---------- Data for analysis

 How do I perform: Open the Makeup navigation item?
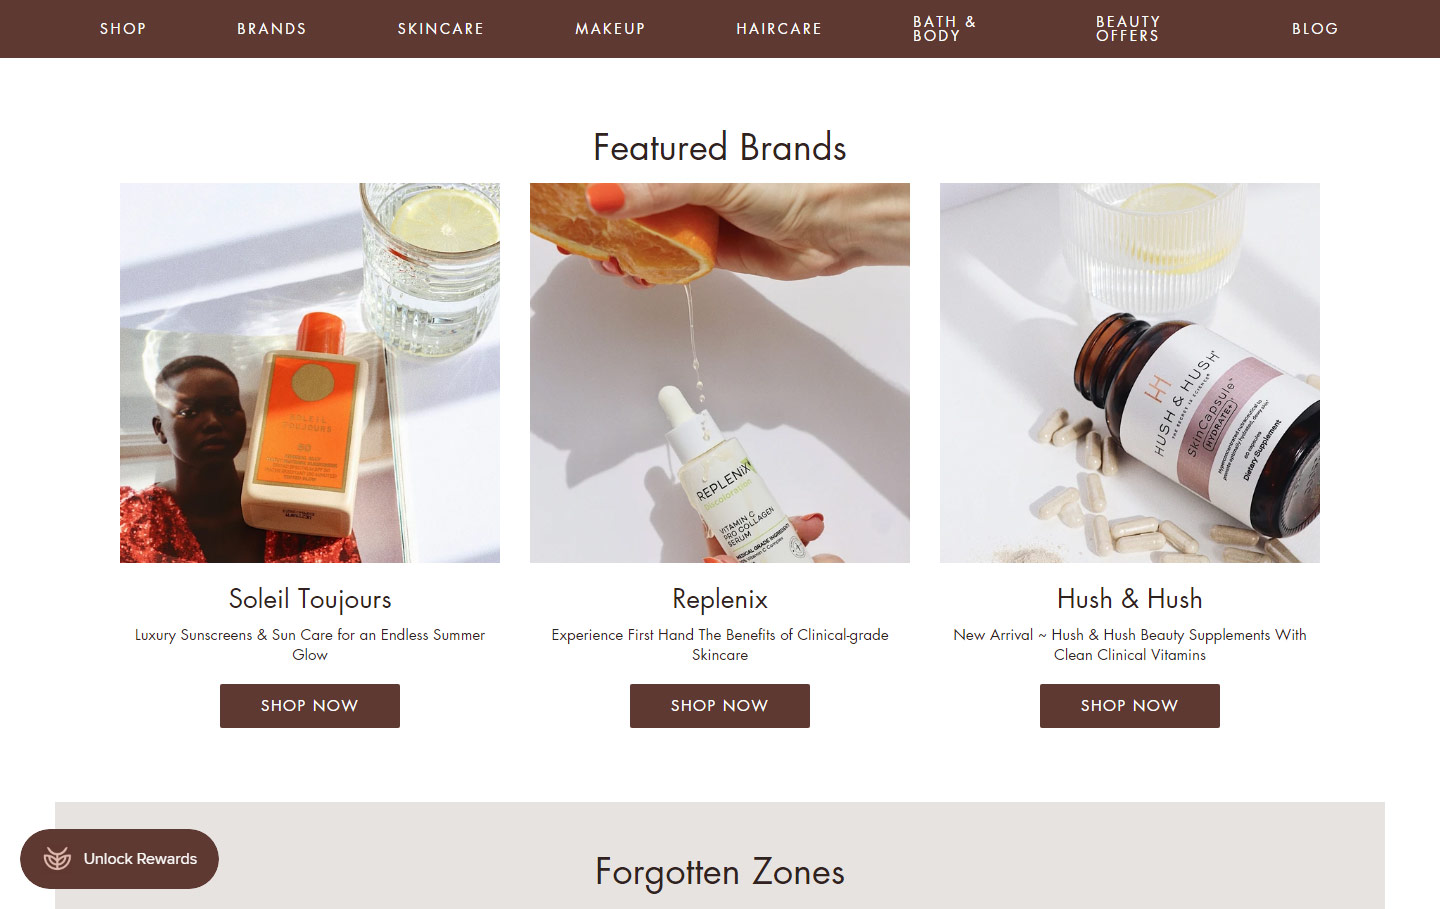tap(610, 29)
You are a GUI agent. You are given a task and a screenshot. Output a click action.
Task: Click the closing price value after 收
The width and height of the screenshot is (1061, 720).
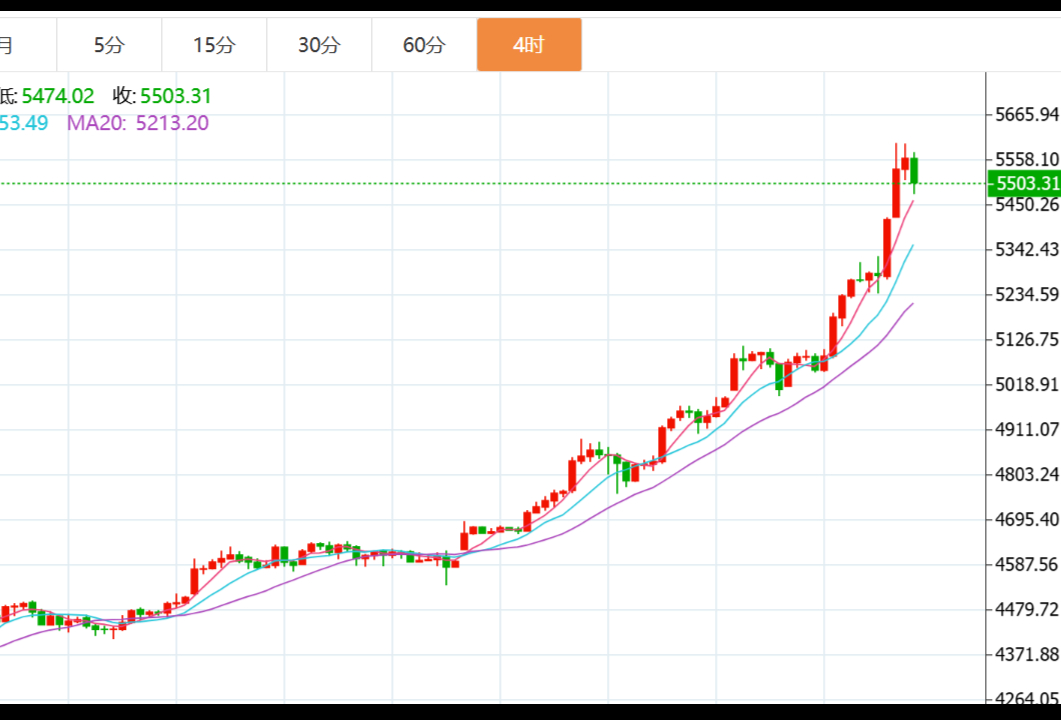pyautogui.click(x=175, y=96)
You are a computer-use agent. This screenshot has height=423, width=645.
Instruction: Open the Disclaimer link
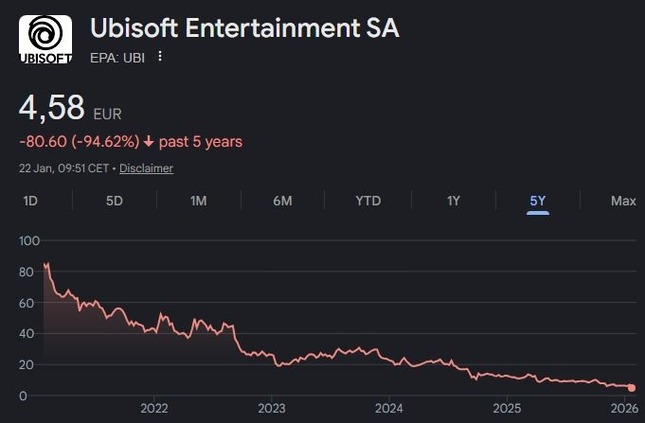pyautogui.click(x=146, y=168)
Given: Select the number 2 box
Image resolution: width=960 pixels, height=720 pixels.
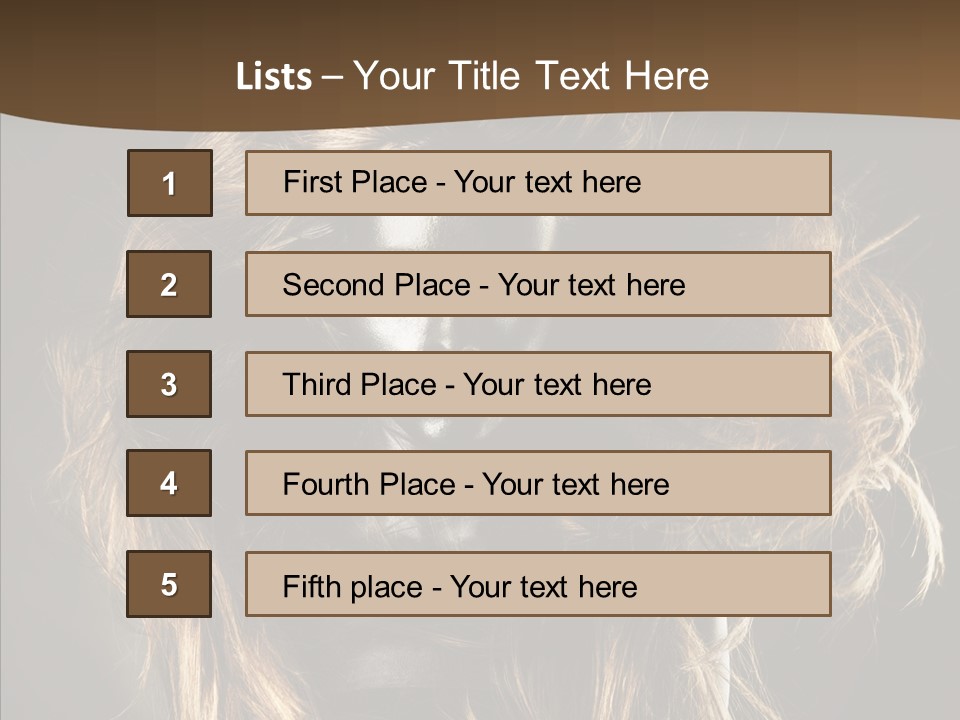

--------------------

Copy out all the data above exactly, minus the images.

Answer area >>
 How do I perform: Open the Makeup navigation item?
tap(610, 29)
You are a GUI agent. You are given a task and a screenshot. Output a click action.
Task: Click the closing price value after 收
The width and height of the screenshot is (1061, 720).
pyautogui.click(x=175, y=96)
You are a computer-use agent. This screenshot has height=423, width=645.
Instruction: Open the Disclaimer link
pyautogui.click(x=146, y=168)
Given: Select the number 2 box
Image resolution: width=960 pixels, height=720 pixels.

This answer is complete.